BEGIN PROVIDED ENTRIES

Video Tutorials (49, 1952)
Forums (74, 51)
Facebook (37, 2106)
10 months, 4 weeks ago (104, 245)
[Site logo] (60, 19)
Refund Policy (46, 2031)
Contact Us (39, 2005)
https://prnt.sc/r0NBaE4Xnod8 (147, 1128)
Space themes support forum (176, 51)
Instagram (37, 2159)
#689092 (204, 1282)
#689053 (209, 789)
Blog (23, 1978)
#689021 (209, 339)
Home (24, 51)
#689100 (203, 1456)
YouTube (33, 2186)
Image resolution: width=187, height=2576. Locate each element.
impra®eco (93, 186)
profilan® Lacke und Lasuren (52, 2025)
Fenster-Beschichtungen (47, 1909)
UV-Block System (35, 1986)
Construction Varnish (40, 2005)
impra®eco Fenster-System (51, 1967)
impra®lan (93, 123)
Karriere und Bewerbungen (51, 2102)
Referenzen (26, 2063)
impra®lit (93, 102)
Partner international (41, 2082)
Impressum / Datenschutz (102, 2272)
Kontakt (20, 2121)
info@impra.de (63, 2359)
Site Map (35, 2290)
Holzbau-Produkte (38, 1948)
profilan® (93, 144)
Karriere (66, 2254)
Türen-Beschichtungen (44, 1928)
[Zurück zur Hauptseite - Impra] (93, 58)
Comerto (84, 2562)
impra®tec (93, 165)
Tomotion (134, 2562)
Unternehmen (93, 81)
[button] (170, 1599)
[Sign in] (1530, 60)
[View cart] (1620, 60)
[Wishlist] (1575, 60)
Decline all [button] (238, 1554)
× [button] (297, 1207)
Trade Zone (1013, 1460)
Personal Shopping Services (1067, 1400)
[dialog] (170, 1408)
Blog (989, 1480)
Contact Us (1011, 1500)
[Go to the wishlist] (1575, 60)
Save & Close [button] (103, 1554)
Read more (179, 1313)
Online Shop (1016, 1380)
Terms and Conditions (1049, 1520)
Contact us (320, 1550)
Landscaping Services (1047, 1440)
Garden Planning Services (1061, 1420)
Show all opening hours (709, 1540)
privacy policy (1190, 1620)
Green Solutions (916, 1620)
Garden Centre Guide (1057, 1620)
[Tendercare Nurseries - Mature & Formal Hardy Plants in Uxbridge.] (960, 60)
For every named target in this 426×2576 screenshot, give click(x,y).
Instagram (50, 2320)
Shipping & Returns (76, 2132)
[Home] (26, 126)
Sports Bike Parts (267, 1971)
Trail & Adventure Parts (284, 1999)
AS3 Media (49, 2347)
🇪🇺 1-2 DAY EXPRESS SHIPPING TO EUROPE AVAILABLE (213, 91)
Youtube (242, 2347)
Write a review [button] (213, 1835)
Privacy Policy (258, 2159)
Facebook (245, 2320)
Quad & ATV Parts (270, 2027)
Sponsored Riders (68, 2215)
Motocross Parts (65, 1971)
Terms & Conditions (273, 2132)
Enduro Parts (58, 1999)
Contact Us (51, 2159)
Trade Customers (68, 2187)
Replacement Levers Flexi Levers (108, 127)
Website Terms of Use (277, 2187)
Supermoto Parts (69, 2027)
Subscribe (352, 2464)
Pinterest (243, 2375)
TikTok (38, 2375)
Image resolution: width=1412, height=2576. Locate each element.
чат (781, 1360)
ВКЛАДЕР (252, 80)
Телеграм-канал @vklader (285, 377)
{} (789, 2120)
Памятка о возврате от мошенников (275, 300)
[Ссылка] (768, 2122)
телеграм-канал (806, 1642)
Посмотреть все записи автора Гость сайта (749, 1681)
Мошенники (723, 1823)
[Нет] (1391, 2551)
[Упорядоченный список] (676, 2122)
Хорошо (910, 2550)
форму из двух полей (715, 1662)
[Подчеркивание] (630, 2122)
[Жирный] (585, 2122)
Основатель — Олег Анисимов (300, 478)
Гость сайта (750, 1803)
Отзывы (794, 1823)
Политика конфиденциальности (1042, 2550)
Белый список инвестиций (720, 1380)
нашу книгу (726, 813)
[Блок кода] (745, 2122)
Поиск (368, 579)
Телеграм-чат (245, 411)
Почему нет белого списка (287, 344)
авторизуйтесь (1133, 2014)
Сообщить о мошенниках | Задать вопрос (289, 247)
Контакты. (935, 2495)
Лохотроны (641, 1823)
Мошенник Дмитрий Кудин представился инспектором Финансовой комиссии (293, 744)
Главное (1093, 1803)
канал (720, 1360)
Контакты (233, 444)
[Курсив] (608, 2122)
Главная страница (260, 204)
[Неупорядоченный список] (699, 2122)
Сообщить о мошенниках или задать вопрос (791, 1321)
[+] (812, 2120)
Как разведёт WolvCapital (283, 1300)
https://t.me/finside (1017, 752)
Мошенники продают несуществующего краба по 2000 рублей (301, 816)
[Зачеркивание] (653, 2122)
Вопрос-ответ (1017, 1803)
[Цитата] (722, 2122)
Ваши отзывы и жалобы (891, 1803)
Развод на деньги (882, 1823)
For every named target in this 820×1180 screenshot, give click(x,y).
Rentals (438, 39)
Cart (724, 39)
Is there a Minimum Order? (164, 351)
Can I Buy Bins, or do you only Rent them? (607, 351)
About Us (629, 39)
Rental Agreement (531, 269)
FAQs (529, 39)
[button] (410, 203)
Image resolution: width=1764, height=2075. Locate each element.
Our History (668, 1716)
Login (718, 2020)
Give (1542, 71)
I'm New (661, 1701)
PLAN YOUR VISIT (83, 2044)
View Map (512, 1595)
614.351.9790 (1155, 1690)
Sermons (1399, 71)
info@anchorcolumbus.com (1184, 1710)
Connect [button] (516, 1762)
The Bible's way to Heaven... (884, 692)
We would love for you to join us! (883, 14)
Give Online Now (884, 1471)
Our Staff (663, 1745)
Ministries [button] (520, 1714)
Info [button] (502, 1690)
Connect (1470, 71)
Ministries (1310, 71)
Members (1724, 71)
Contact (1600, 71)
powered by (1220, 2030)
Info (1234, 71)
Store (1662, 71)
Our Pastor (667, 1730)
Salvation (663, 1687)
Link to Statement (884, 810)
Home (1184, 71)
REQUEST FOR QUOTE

END PROVIDED ENTRIES

# [WHAT THE TASK ASKS]
Among the lines above, repeat exactly those from the line with "614.351.9790 (1155, 1690)" to the line with "Contact (1600, 71)", counting both ends.

# [TASK ANSWER]
614.351.9790 (1155, 1690)
Sermons (1399, 71)
info@anchorcolumbus.com (1184, 1710)
Connect [button] (516, 1762)
The Bible's way to Heaven... (884, 692)
We would love for you to join us! (883, 14)
Give Online Now (884, 1471)
Our Staff (663, 1745)
Ministries [button] (520, 1714)
Info [button] (502, 1690)
Connect (1470, 71)
Ministries (1310, 71)
Members (1724, 71)
Contact (1600, 71)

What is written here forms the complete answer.